In 2017, the German federal office Bundesnetzagentur – issued a warning about Cayla smart dolls equipped with an insufficiently secure Bluetooth communication module allowing the unlimited acquisition of personal data. The authority recommended that parents who bought these dolls for their children destroy them or throw them in the trash.

In the United States, the first privacy breach lawsuit involving smart toys was heard in court in 2018. The breach concerned provisions of the US COPPA (Children’s Online Privacy Protection Act), a regulation which, at the federal level, regulates the processing of personal data of children under the age of 13 in digital services and products. The regulatory violation was adjudicated by the Federal Trade Commission (FTC) – the body in the United States that handles both antitrust matters and cases related to abuse of users’ privacy and personal data.

The dispute concerned the products of the company VTech Electronics, a producer of smart toys, which, according to the authority, did not present a clear and coherent privacy policy to users and did not adequately ensure the protection of personal data collected by the products. of children.

In 2019, the FTC recognized that the problems posed by smart toys were so numerous that it issued a special communication aimed at American consumers, in which it was attentive to the risks associated with such devices. The committee recommended that parents, among other things, carefully consider whether the toys they choose for their children contain a microphone or camera, allow you to send emails or log into social media accounts, and whether they offer appropriate parental control tools to monitor how your child uses the product.

Privacy and security already in the design stage

We wrote about the importance of designing digital products and services with cybersecurity and privacy in mind right from the planning stage on CyberDefence24.pl in October.
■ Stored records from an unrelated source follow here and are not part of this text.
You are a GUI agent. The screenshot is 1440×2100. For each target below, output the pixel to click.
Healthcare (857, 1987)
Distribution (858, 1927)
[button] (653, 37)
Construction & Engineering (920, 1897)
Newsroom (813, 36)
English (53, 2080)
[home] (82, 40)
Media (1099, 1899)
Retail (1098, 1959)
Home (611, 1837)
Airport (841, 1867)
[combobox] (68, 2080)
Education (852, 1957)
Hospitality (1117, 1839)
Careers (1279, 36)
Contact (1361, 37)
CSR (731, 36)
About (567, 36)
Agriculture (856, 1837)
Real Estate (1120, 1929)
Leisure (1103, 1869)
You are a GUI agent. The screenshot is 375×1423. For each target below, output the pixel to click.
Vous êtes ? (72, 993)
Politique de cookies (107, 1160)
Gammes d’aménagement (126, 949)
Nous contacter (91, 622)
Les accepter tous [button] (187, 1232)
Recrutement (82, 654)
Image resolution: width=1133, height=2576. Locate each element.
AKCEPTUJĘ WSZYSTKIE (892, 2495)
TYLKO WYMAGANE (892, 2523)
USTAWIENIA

The Internet of Things is a specific segment of devices that function as a communicating vase system and, in practice, cannot function otherwise. Smart toys in this segment carry a much higher risk, as their recipients are children. Moreover, their security and privacy mechanisms should be refined and strong by default.

Unfortunately, this is not so – manufacturers are eager to “forge iron while it is hot”, due to which technically underdeveloped products appear on the market. Quite often, their weaknesses in security or privacy make it possible to resell them at an attractive price to the consumer – they are invisible, so you can save on them by adopting the optics of many companies.